_DATA LISTING_

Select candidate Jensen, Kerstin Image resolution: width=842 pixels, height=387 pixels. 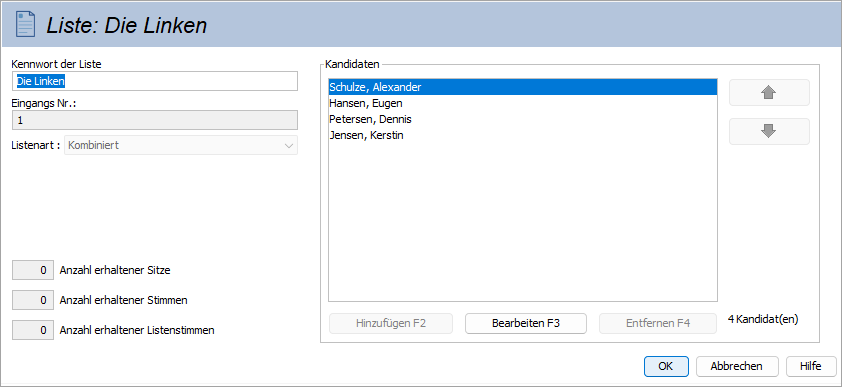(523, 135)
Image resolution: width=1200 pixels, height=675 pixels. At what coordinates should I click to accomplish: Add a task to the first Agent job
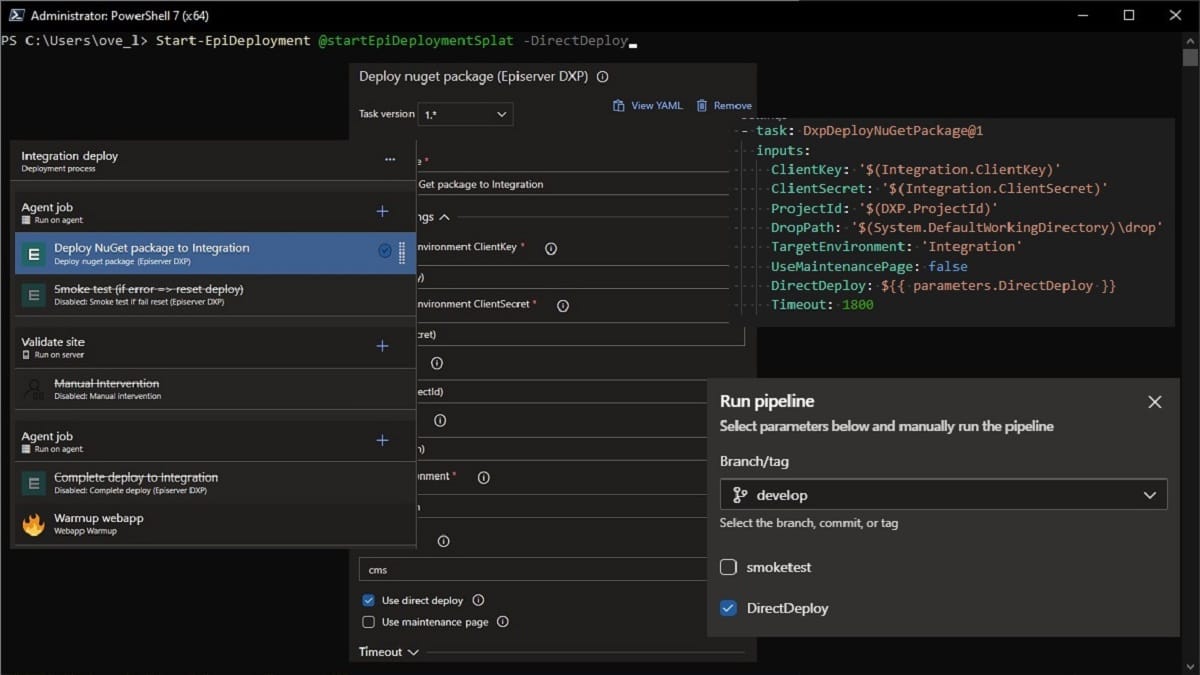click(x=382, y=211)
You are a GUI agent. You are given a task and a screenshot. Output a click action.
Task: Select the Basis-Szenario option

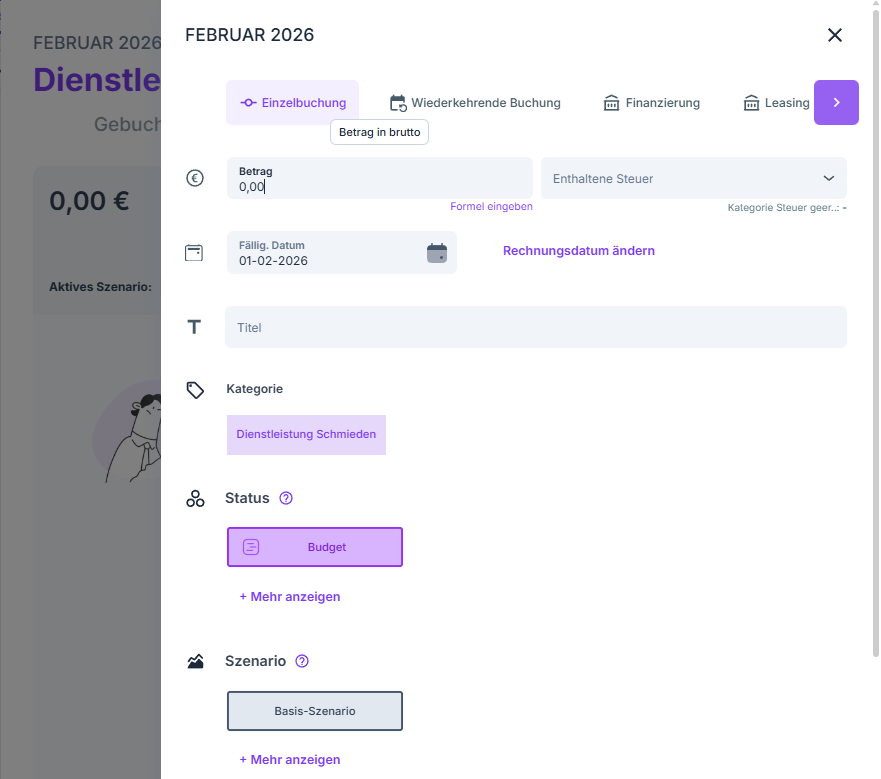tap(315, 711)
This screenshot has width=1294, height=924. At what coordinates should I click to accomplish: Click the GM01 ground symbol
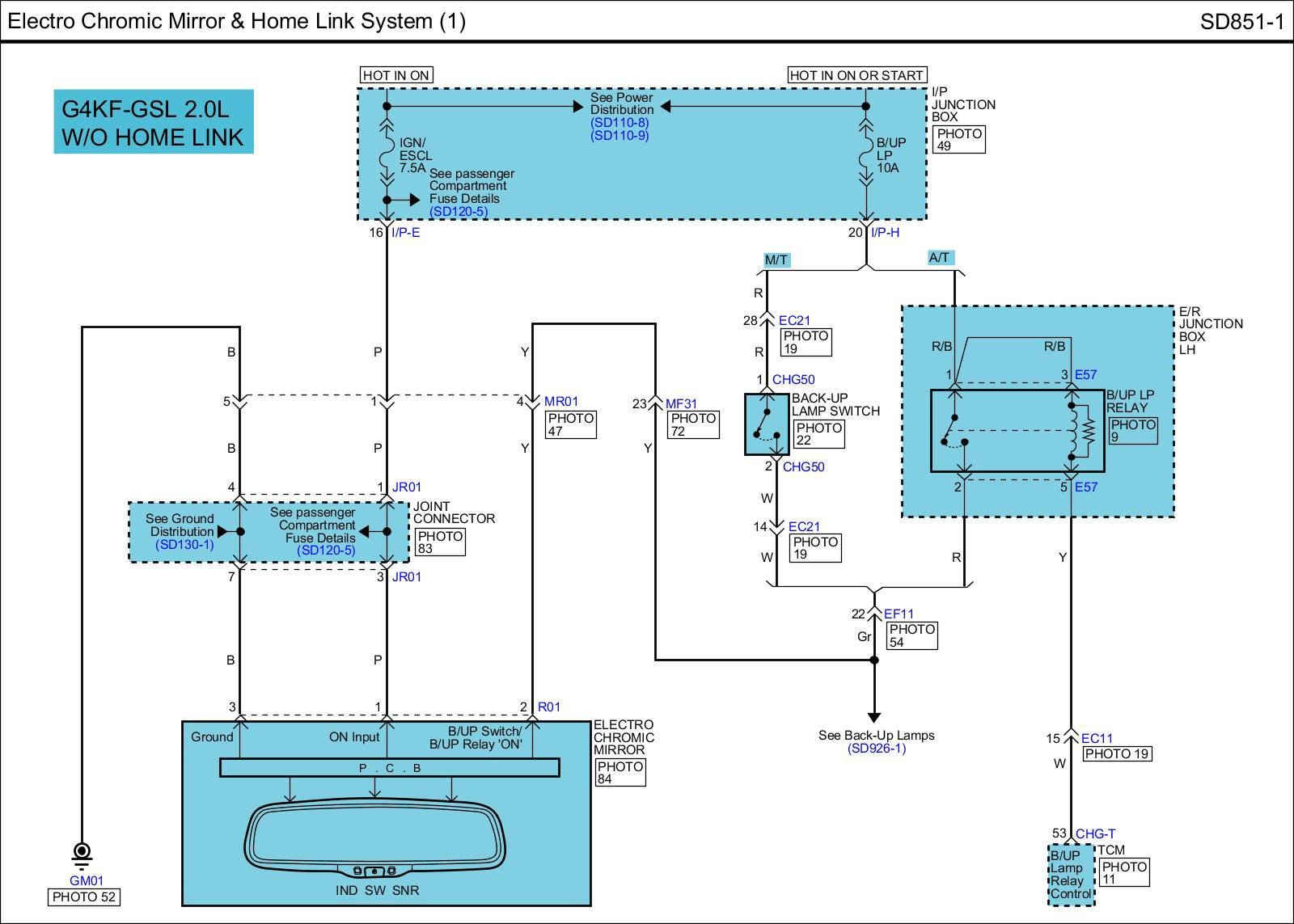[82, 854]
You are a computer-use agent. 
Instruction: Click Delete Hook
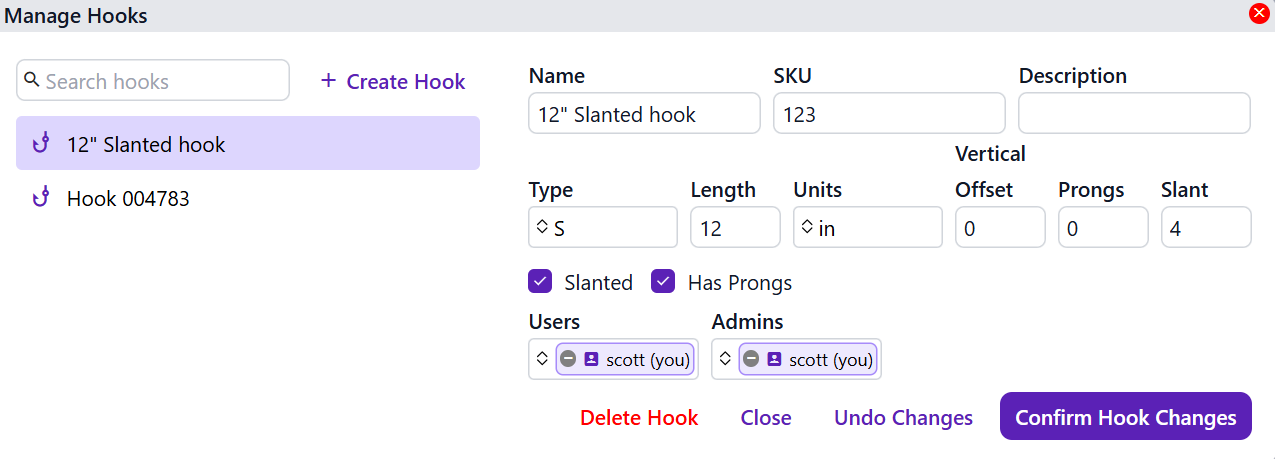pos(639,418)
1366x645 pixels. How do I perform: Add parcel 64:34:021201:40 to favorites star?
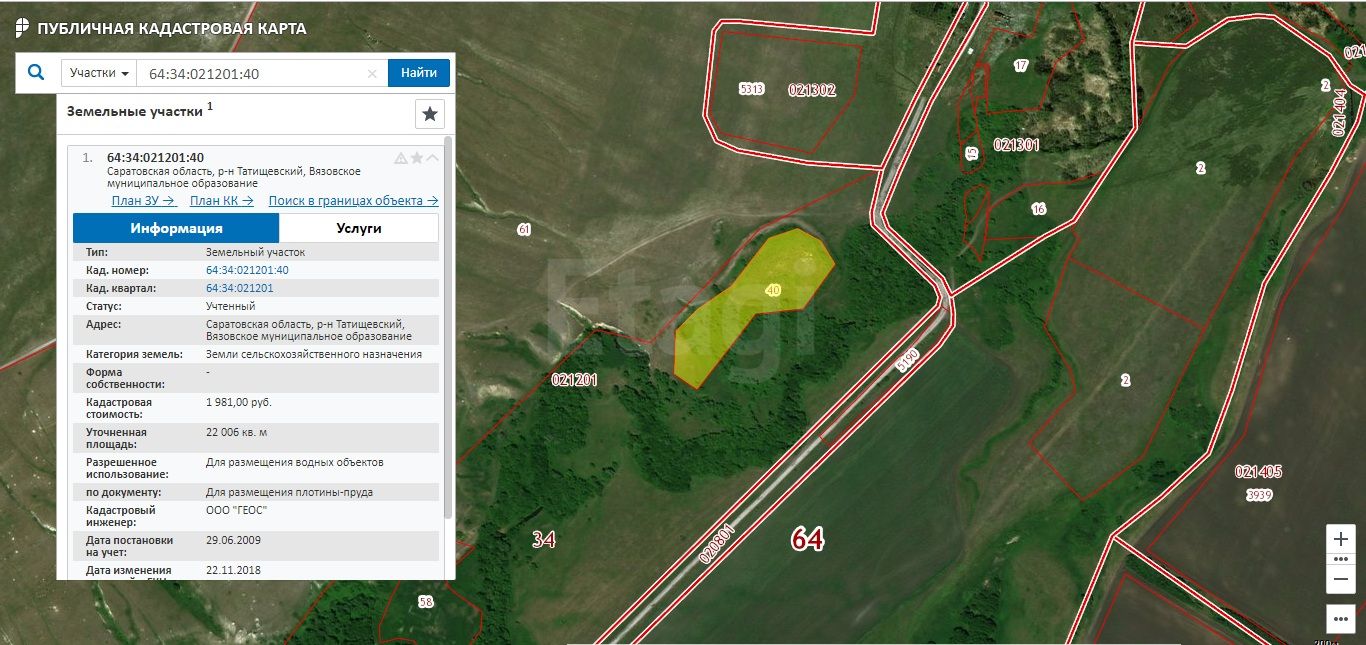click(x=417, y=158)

_EXERCISE GOAL_
Copy exactly the lines running from the line with "Instruction: Click Delete Hook" to the final line of the listing, keeping both ends and dropping any picture.

_ANSWER SPACE_
Instruction: Click Delete Hook
pos(639,418)
1366x645 pixels. How do I perform: Add parcel 64:34:021201:40 to favorites star?
click(x=417, y=158)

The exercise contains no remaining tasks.